GOAL 1: According to the passage on minority shareholdings, what is the deadline for responses to the public consultation?
GOAL 2: Summarize the passage on minority shareholdings in two sentences.
GOAL 3: Transcribe the part of the passage on minority shareholdings between "The deadline for" and "difficult economic times.", inclusive.

SELECTED TEXT:

==*==

The proposals in respect of minority shareholdings will have a profound impact on corporate M&A activities in Europe.
In short, the Commission proposes extending the EU Merger Regulation to catch certain “structural links” – e.g. an acquisition of a minority shareholding that does not confer the ability to exercise decisive influence under the EU Merger Regulation but potentially allows the holder of the interest to exert some “influence” over the target firm with anticompetitive effect.
The Commission puts forward two options:
• Option 1: “the notification system”: this would extend the current system of ex-ante control of concentrations to “structural links”. As a result, any acquisition of a qualifying structural link would have to be notified to the Commission in advance and could not be implemented before the Commission has approved it.
• Option 2: the Commission would have discretion to select cases of structural links to investigate. Two possible variants of this option are proposed:
o “Self-assessment system”: the parties would be required to self-assess the creation of the structural link with applicable EU competition law, but the Commission could decide whether and when to open an ex poste investigation.
o “Transparency system”: the parties to a “prima facie problematic structural link” would have to file a short information notice to the Commission. This notice would be published in order to make third parties and EU Member States aware of the transaction.
Under both the self-assessment system and the transparency system, the Commission asks if the parties to a transaction should have the possibility of making a voluntary notification.
The public consultation comprises a Commission Staff Working Paper and two Annexes (one on the relevant economic literature and one surveying EU and national approaches to structural links). The relevant documents can be found on the Commission’s website at: http://ec.europa.eu/competition/consultations/2013_merger_control/.
The deadline for responses to the public consultation is 20 September 2013.
Whilst it may be that in very limited circumstances a structural link may give rise to anticompetitive effects, wholesale legislative reform of the EU Merger Regulation to address such circumstances may result in a highly disproportionate burden on European and international companies doing business in Europe, particularly during these continuingly difficult economic times.
The proposals outlined by the public consultation invariably result in an increase in regulation (even with self-regulation) and potential legal uncertainty for businesses.
Whilst the economic theories outlined in the Annex I to the Commission Staff Working Document are well-recognised, there is insufficient hard evidence that the myriad forms of structural links that exist in Europe have created a critical mass of cases resulting in significant anticompetitive effects justifying a legislative reform of the EU Merger Regulation.
The Staff Working Document appears to acknowledge this: “as the number of cases creating problematic structural links seems to be rather limited, it may be doubted whether it is necessary to apply all the procedural rules of the current merger regulation to structural links…“.

==*==

PROVIDED DATA:
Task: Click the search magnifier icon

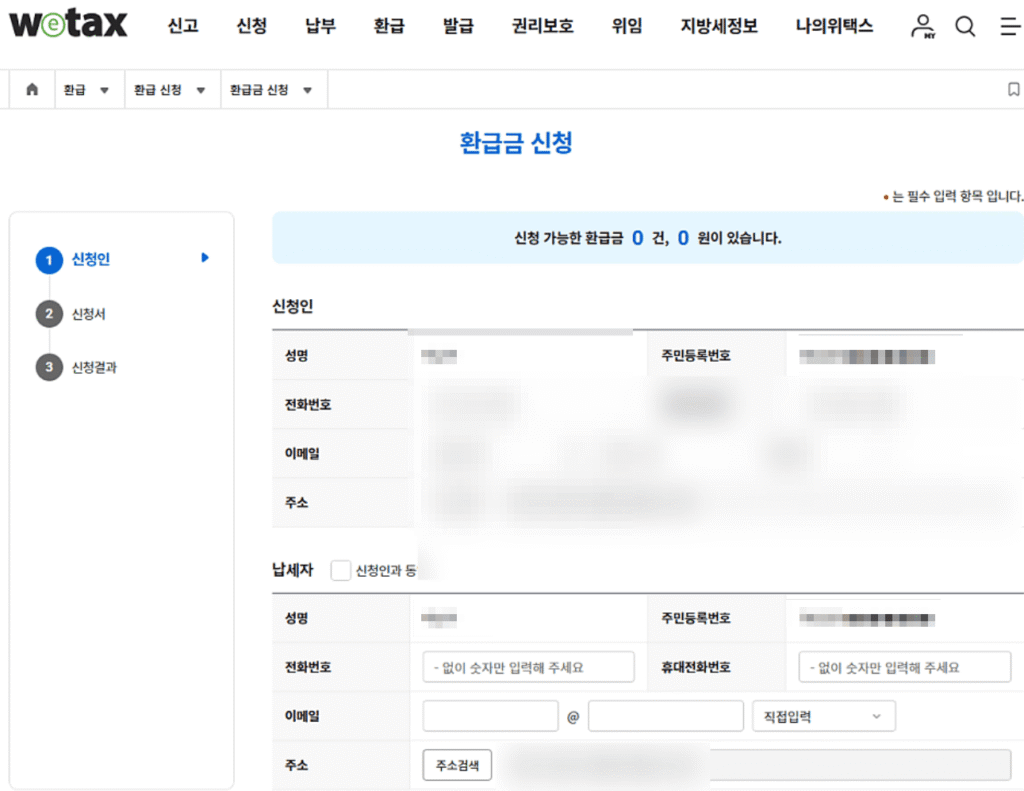Action: tap(965, 27)
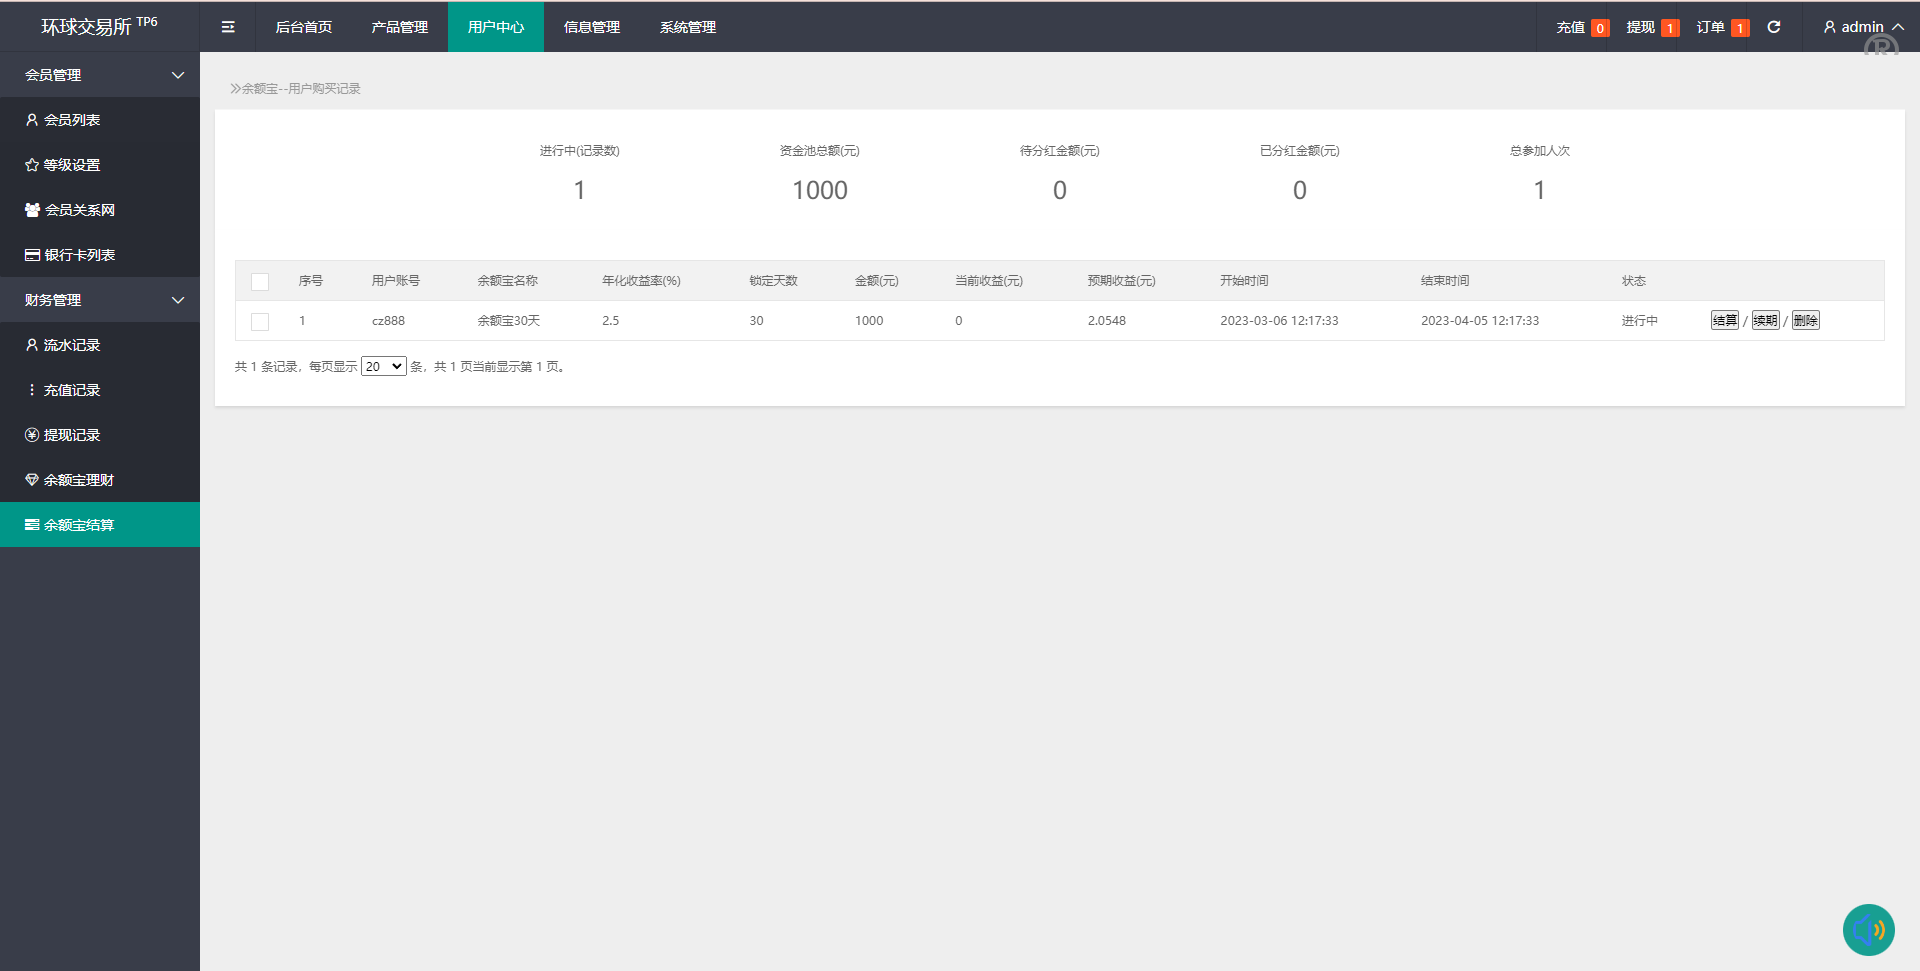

==*==

CORRECT RESULT 1: 20 September 2013.

CORRECT RESULT 2: The Commission proposes extending the EU Merger Regulation to catch "structural links," such as minority shareholdings that do not confer decisive influence, through either a notification system or an option giving it discretion to investigate, with self-assessment and transparency variants. The passage argues that such reform could impose a highly disproportionate burden on companies and increase regulation and legal uncertainty, since there is insufficient hard evidence of significant anticompetitive effects to justify it.

CORRECT RESULT 3:
The deadline for responses to the public consultation is 20 September 2013.
Whilst it may be that in very limited circumstances a structural link may give rise to anticompetitive effects, wholesale legislative reform of the EU Merger Regulation to address such circumstances may result in a highly disproportionate burden on European and international companies doing business in Europe, particularly during these continuingly difficult economic times.